The LSST Science Platform is already deployed on Kubernetes and instances have been running in the cloud since its inception. The primary concern, as a result, is whether the cloud can be combined in a hybrid architecture with on-premises resources in the LSST Data Access Center.

4.2   Results

Unfortunately, none of the goals could be accomplished, as insufficient expert staff time was available to research the problems or develop solutions. Instead, a moderate scaling test (31 unique users for 2 hours) was run to generate data that could be used to better estimate costs for future cloud deployments of the LSP. Some results are presented in DM-17298.

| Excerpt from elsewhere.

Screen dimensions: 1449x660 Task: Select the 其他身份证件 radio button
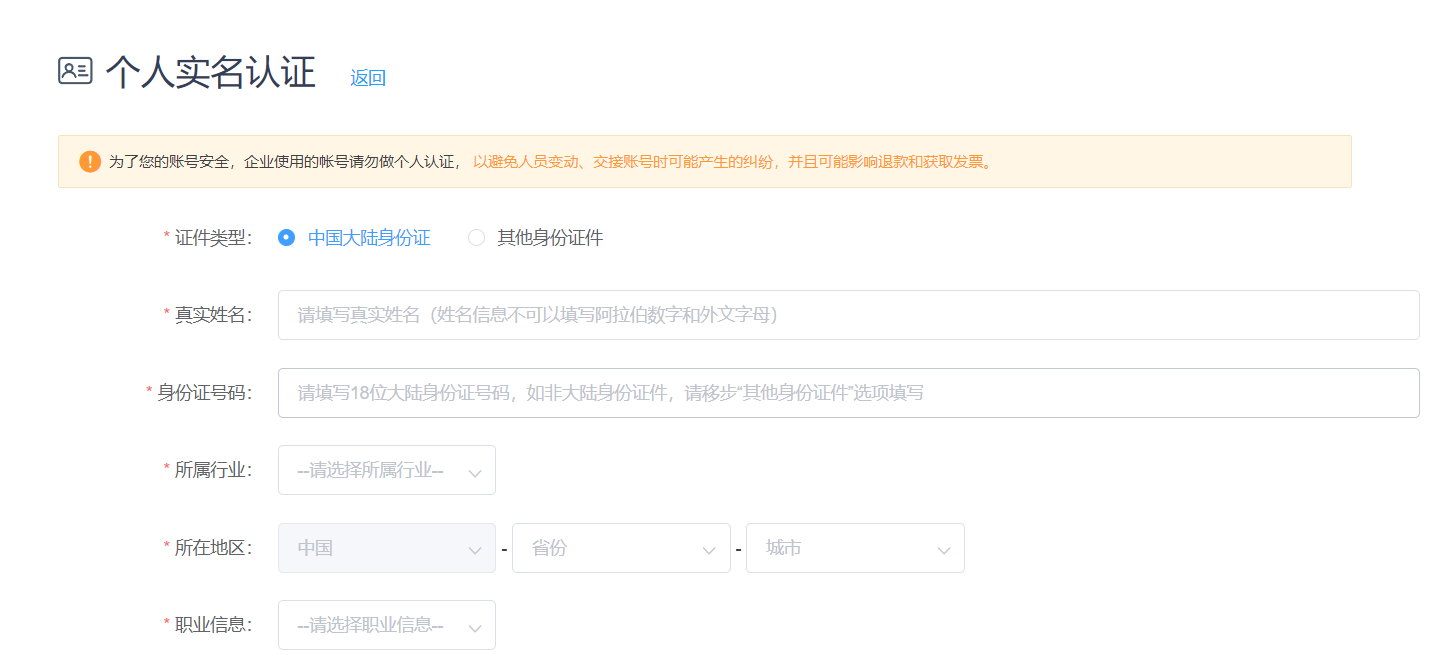click(x=477, y=238)
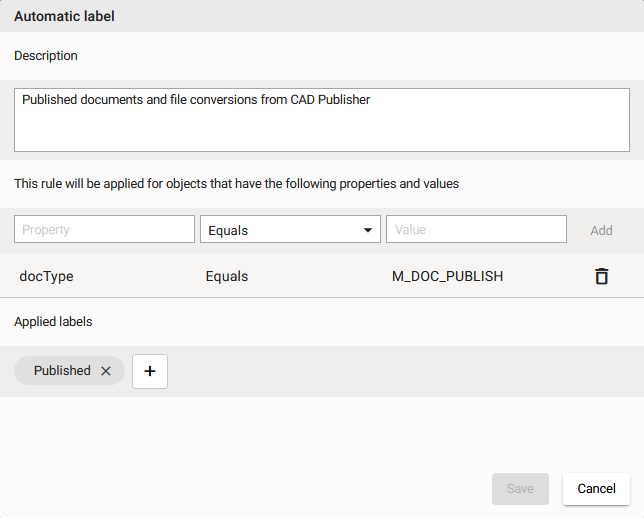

In particular, charges for the day of the test amounted to: * $62.90 for compute * $31.62 for memory * $6.86 for storage (SSD + persistent disk) * $1.62 for Cloud SQL * $0.55 for egress (inter-zone and Americas)

5   Meta-Results

5.1   Kubernetes

The engagement increased the level of comfort and familiarity with Kubernetes within the LSST team. This is critical as it is serving as the primary deployment platform for many services. In addition, developers became comfortable with GKE. It offers a relatively simple, performant, and elastic implementation that is useful for test deployments. The deployment of Qserv on Kubernetes was moved forward.

5.2   Cloud

The engagement demonstrated the usefulness of rented machines for testing. It educated Google staff as to LSST requirements, improving their ability to suggest appropriate services to meet those requirements. Data was obtained that should enable more appropriate costing and consulting in the future.

5.3   Google Engineering

The ambitious goals for the engagement had been set with the hope that Google engineering talent could be significantly leveraged. In the end, Ross Thomson did a large part of the Qserv and BigQuery testing after initial efforts by the LSST team. Robinson Maureira assisted ably with Kubernetes and Google Cloud administration. The Google staff members were responsive and met regularly. But LSST was unable to frame problems in such a way that Google could drive the answers. Instead, many issues ended up having to be resolved by LSST staff.

5.4   LSST Management

The ability to achieve the proof of concept goals turned out to be highly dependent on the availability of LSST staff time because of the nature of the problems that needed to be solved. Setting the goals from above in order to address the greatest risks and unknowns in the overall LSST DM architecture proved to be somewhat unsuccessful. Since those goals were often not directly relevant to immediate team milestones, the team managers (T/CAMs) tended not to allocate sufficient staff time. Where time was allocated, it was used most effectively when management and staff were co-located. Note that almost all significant progress occurred with people that the engagement manager (Vaikunth Thukral) could talk to on a face-to-face basis every week.